Problem to solve
Gather every line of the records that contains the word "dimensions" and list those lines.

### Provided data ###

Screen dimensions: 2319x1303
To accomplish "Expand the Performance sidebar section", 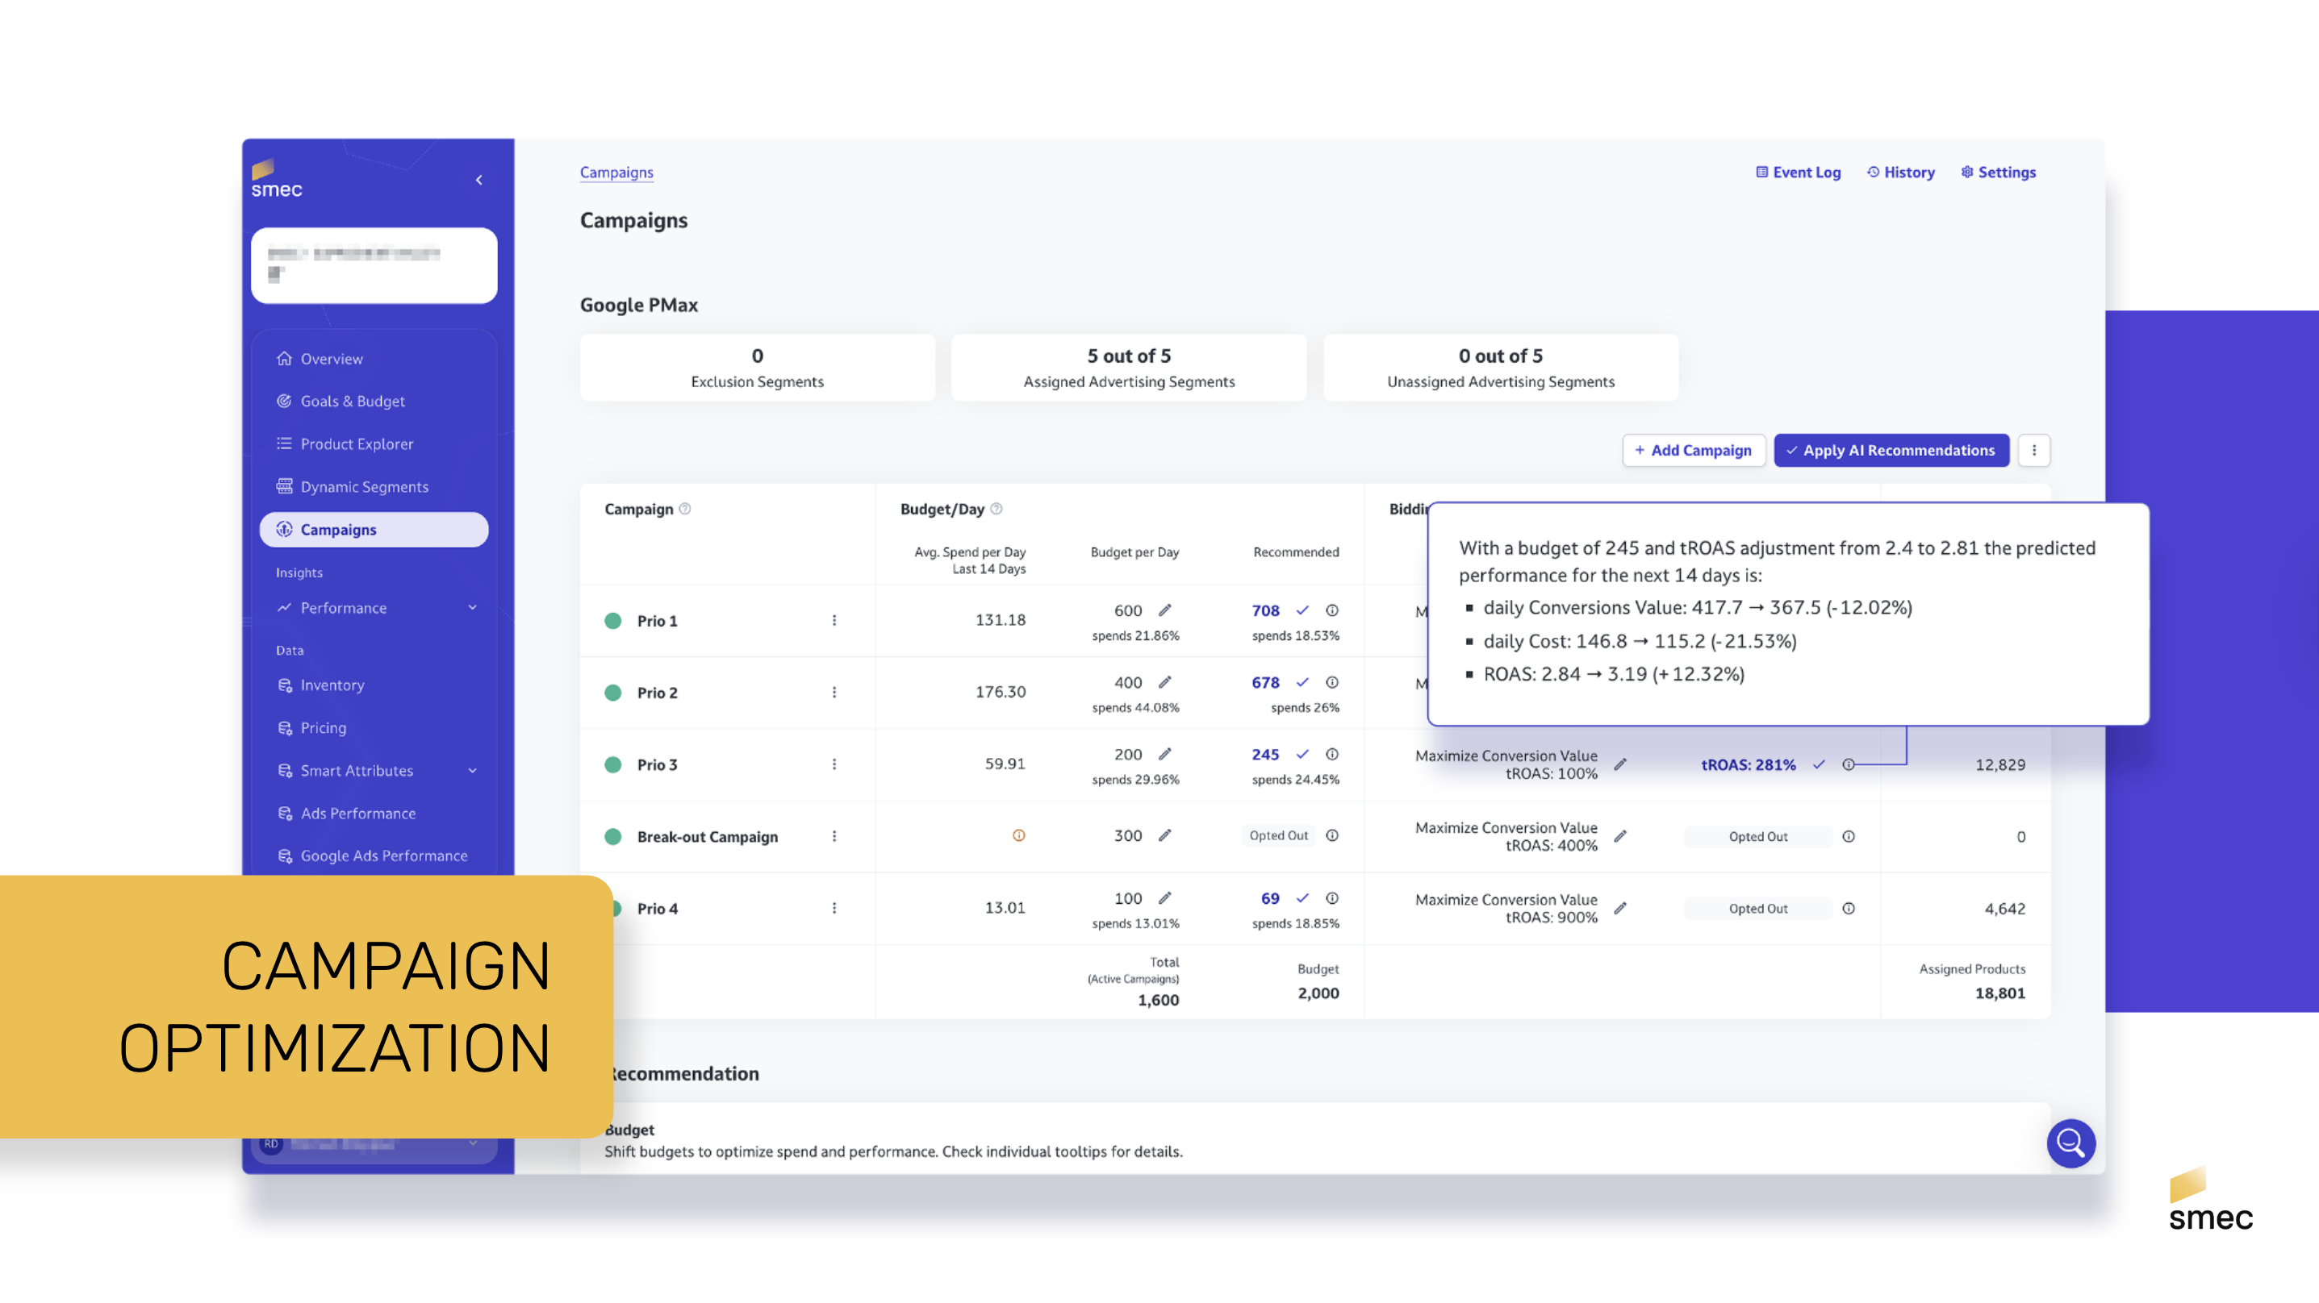I will pos(473,607).
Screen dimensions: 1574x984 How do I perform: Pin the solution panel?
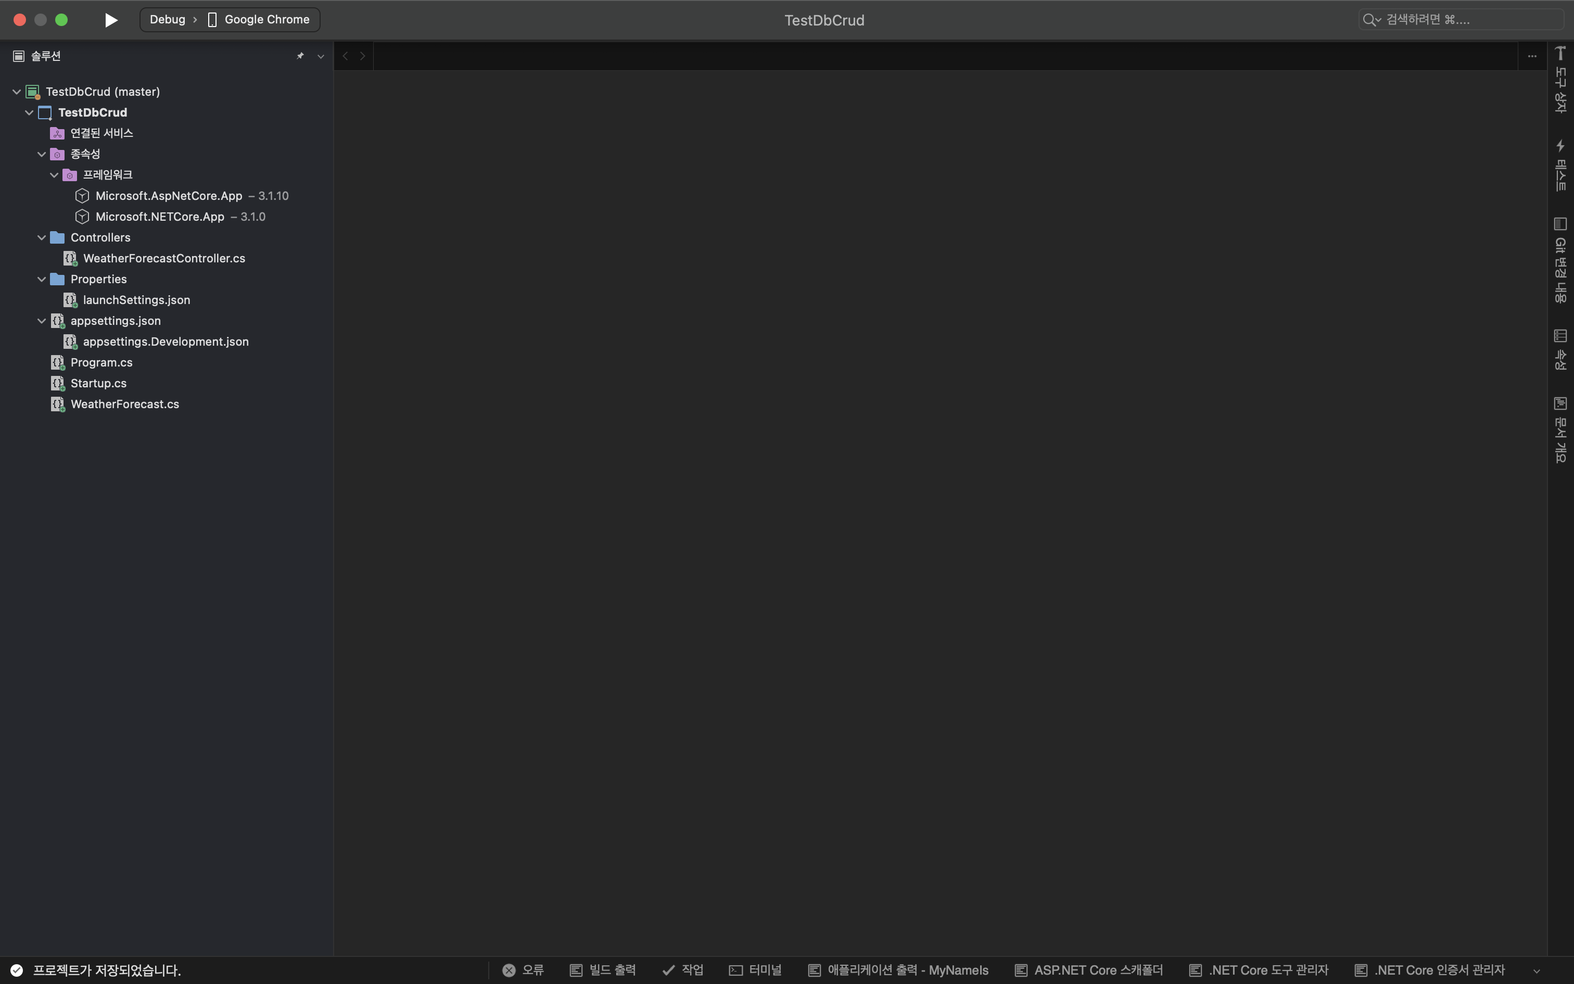click(300, 56)
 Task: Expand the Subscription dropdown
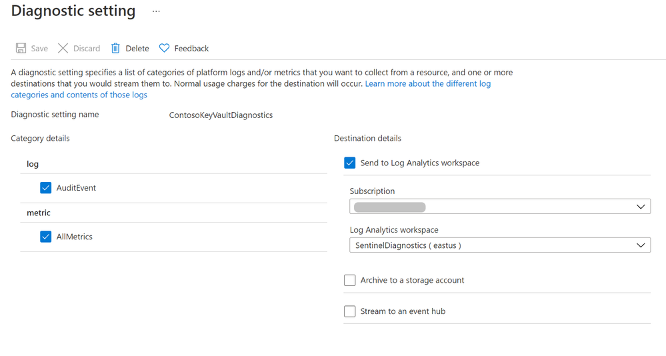pos(640,207)
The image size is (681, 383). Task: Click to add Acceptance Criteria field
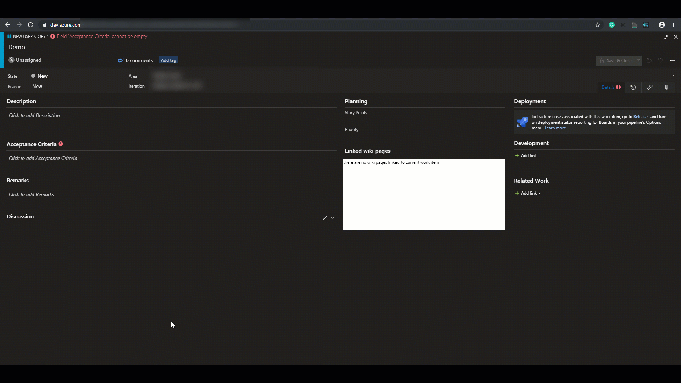[x=43, y=159]
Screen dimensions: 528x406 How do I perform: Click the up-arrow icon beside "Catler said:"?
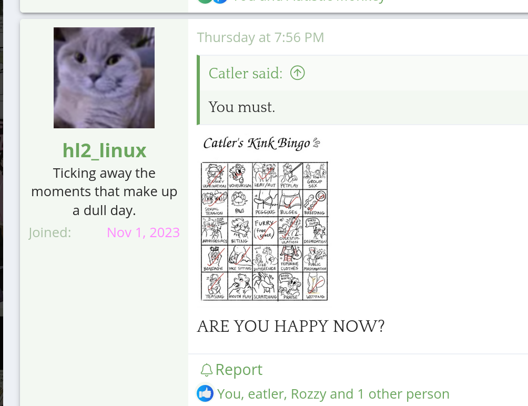[x=298, y=73]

###

Full solution
Screen dimensions: 2319x1303
Screen dimensions: 1574x984 How do I perform: Pin the solution panel?
Screen dimensions: 528x406 How do I perform: Click the up-arrow icon beside "Catler said:"?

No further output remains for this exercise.